What you need to do.
When counting, include every line of the data that holds "computer", then state the total alone.

Data supplied.
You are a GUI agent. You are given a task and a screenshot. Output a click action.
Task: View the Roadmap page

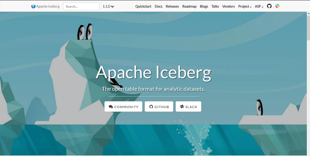189,6
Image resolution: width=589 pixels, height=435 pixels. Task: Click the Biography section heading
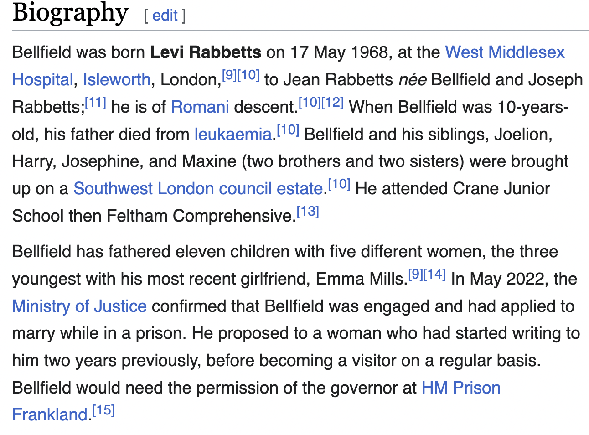pyautogui.click(x=70, y=13)
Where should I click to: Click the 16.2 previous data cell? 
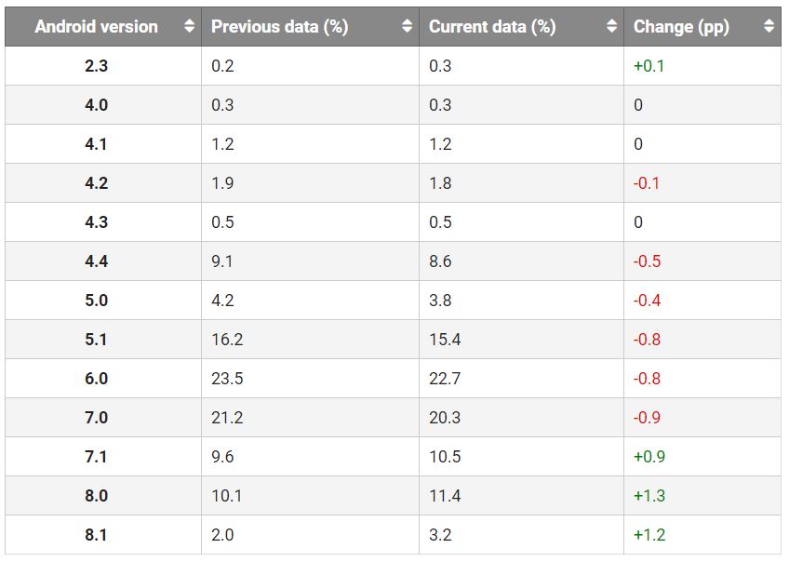(227, 340)
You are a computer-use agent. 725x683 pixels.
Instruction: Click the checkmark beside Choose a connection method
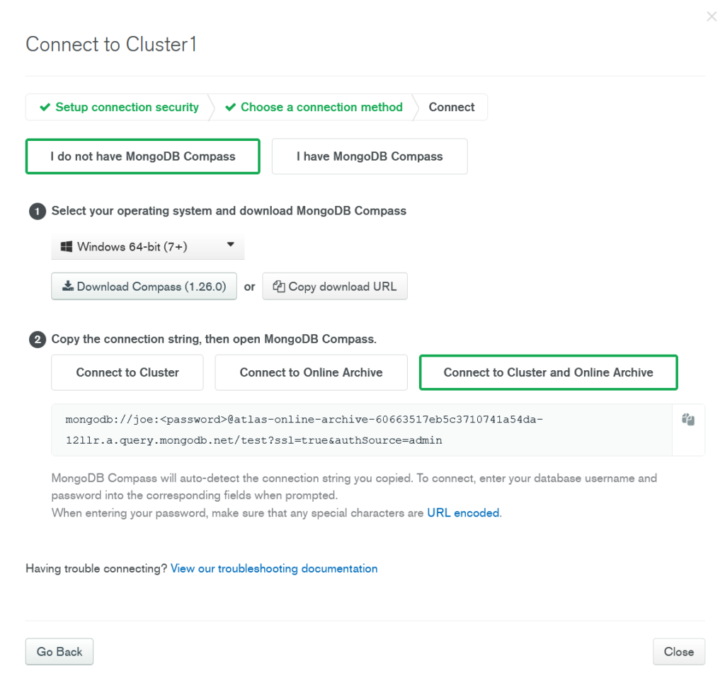[x=230, y=107]
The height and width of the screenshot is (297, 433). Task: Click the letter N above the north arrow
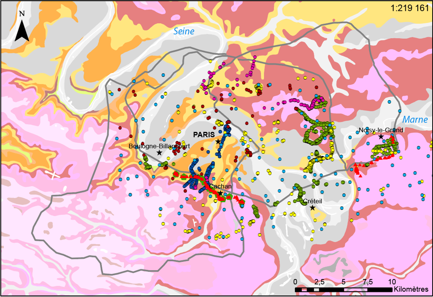21,14
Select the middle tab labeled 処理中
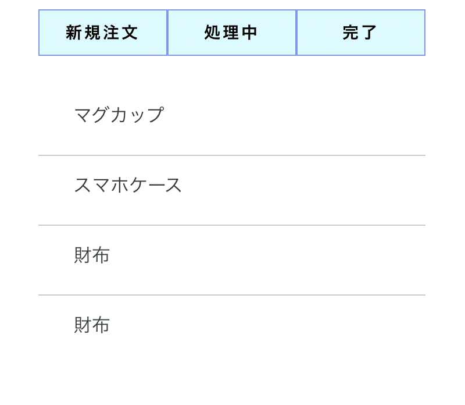 point(232,33)
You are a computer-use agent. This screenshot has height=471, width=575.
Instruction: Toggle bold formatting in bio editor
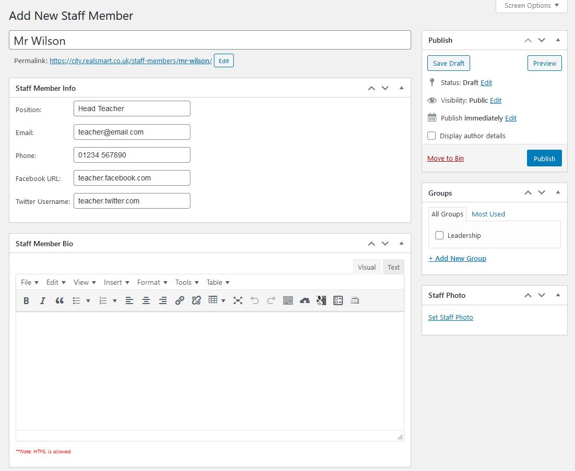tap(26, 300)
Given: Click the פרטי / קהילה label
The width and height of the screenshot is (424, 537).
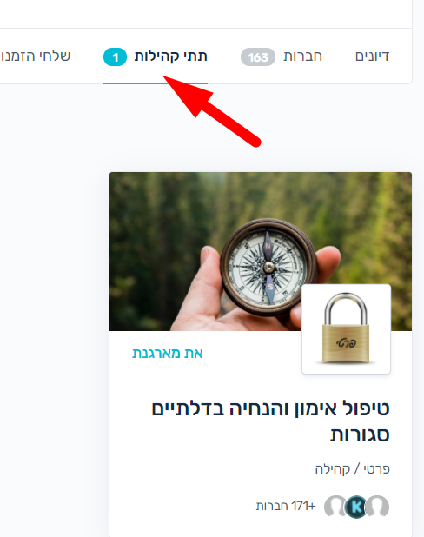Looking at the screenshot, I should point(352,468).

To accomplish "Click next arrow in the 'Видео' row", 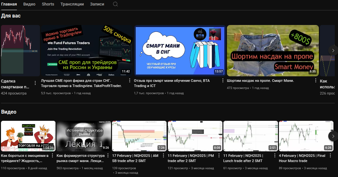I will coord(332,136).
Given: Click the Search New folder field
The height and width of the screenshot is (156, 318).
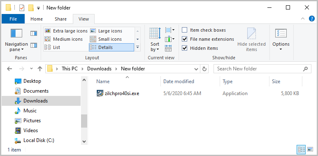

Result of this exercise.
2